_WORK TASK_: The following data has a line with "Task: Open the No wrap line mode dropdown" and a line with "Given: Expand the Meetings & Events section". Write out exactly those lines and all the lines between them.

Start of INFORMATION GIVEN

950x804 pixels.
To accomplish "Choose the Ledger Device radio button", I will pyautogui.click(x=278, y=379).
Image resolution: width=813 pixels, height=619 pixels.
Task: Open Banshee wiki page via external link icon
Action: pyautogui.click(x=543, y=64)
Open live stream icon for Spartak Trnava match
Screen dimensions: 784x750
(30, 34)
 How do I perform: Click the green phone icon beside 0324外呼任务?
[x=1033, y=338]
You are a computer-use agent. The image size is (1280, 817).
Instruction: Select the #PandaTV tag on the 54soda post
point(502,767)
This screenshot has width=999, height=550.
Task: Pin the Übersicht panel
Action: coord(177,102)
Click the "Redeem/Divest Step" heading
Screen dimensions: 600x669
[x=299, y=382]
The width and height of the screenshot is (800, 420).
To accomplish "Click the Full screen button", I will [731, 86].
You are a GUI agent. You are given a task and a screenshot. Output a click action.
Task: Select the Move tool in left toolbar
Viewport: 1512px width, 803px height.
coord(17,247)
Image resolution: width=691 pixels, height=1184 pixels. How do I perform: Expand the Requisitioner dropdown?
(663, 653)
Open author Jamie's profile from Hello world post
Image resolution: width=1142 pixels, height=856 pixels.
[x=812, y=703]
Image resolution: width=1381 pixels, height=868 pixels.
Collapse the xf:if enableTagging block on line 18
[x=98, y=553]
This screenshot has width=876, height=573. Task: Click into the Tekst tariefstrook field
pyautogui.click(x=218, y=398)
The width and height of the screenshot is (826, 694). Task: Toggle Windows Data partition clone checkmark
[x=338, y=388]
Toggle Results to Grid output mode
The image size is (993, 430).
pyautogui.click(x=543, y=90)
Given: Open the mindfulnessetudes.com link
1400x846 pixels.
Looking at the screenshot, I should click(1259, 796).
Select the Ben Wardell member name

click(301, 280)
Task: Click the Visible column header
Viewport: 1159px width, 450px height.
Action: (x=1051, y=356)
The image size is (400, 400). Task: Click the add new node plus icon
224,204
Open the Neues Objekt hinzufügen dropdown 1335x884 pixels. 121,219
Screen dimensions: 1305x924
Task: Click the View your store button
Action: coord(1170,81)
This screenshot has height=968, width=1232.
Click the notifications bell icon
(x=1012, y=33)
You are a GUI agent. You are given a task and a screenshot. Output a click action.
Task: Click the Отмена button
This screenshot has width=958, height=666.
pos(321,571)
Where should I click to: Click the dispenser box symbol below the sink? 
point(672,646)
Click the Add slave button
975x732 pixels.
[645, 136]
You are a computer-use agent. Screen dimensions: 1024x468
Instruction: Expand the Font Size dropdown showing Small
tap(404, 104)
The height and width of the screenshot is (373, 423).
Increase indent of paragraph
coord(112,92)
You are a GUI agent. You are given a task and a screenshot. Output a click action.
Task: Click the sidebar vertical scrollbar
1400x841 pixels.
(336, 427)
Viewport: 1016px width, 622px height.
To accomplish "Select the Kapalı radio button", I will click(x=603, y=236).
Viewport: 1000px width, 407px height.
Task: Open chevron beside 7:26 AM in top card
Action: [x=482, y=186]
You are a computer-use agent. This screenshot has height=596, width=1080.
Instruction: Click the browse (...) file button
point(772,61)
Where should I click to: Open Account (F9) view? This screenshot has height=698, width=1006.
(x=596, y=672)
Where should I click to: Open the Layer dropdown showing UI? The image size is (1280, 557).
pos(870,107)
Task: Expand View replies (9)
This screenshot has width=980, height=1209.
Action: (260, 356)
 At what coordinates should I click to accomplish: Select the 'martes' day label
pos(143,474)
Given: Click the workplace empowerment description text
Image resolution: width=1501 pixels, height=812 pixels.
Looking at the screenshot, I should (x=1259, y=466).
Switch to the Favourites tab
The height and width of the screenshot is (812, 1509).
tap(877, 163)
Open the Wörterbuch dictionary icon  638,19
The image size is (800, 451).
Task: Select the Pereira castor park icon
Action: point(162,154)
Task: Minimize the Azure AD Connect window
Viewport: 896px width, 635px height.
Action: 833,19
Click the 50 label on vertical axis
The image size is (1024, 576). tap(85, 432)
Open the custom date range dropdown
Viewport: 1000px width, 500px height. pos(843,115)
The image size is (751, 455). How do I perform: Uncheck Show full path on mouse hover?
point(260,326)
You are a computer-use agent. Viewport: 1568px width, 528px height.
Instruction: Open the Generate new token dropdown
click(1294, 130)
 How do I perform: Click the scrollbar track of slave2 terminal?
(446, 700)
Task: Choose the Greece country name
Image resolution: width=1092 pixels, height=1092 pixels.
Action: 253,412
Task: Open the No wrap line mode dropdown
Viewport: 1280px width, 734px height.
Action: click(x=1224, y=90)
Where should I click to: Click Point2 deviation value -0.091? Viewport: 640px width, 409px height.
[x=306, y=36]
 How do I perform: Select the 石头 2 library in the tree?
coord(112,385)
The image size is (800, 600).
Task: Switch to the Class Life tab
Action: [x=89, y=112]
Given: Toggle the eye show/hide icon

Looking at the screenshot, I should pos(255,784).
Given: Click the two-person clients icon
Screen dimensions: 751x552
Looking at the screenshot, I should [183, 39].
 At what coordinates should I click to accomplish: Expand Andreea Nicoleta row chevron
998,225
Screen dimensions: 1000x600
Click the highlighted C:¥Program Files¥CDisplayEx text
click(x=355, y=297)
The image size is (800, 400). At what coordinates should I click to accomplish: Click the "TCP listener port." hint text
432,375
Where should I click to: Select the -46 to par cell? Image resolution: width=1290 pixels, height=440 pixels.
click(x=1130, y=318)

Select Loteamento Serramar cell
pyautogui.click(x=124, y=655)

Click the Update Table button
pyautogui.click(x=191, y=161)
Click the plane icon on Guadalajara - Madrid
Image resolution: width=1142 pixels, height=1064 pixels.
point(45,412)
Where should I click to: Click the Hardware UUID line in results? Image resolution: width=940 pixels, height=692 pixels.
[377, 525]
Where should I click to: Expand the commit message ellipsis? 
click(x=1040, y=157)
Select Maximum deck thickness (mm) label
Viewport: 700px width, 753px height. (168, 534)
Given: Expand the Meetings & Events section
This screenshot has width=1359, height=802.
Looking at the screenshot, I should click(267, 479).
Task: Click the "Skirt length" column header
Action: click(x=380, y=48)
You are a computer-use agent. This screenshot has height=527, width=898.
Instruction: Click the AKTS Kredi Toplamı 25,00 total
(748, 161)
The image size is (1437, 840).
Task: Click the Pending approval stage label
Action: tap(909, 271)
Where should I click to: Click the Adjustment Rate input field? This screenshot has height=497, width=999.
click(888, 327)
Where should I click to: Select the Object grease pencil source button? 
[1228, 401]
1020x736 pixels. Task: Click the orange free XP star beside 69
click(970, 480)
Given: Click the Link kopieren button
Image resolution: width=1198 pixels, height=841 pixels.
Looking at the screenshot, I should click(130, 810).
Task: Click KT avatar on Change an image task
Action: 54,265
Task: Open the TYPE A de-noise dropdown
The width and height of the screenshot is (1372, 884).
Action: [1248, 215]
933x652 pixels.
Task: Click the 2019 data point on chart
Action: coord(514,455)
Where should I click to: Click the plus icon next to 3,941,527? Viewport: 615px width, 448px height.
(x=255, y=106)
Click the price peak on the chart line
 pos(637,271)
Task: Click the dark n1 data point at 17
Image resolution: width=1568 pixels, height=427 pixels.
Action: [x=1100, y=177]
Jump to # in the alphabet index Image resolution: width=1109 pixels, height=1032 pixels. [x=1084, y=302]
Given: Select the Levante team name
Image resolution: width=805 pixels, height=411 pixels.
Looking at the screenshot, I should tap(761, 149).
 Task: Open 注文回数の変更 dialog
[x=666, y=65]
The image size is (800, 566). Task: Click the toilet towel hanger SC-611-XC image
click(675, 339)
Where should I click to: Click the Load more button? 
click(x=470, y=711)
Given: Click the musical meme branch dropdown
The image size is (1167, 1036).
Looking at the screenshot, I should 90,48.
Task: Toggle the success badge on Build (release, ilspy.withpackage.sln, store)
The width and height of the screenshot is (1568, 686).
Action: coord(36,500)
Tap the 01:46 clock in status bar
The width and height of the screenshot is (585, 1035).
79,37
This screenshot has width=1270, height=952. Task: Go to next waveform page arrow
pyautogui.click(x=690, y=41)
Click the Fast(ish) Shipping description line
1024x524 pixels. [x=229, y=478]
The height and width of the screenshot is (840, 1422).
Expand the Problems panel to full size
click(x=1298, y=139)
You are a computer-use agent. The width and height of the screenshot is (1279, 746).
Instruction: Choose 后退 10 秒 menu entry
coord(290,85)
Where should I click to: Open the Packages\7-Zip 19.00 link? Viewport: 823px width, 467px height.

End of INFORMATION GIVEN

_SOLUTION TO THE EXERCISE_:
Task: Open the No wrap line mode dropdown
Viewport: 1280px width, 734px height.
Action: click(x=1224, y=90)
Where should I click to: Click Point2 deviation value -0.091? Viewport: 640px width, 409px height.
[x=306, y=36]
 How do I perform: Select the 石头 2 library in the tree?
coord(112,385)
The image size is (800, 600).
Task: Switch to the Class Life tab
Action: [x=89, y=112]
Given: Toggle the eye show/hide icon

Looking at the screenshot, I should pos(255,784).
Given: Click the two-person clients icon
Screen dimensions: 751x552
Looking at the screenshot, I should [183, 39].
 At what coordinates should I click to accomplish: Expand Andreea Nicoleta row chevron
998,225
Screen dimensions: 1000x600
Click the highlighted C:¥Program Files¥CDisplayEx text
click(x=355, y=297)
The image size is (800, 400). At what coordinates should I click to accomplish: Click the "TCP listener port." hint text
432,375
Where should I click to: Select the -46 to par cell? Image resolution: width=1290 pixels, height=440 pixels.
click(x=1130, y=318)

Select Loteamento Serramar cell
pyautogui.click(x=124, y=655)

Click the Update Table button
pyautogui.click(x=191, y=161)
Click the plane icon on Guadalajara - Madrid
Image resolution: width=1142 pixels, height=1064 pixels.
point(45,412)
Where should I click to: Click the Hardware UUID line in results? Image resolution: width=940 pixels, height=692 pixels.
[377, 525]
Where should I click to: Expand the commit message ellipsis? 
click(x=1040, y=157)
Select Maximum deck thickness (mm) label
Viewport: 700px width, 753px height. (168, 534)
Given: Expand the Meetings & Events section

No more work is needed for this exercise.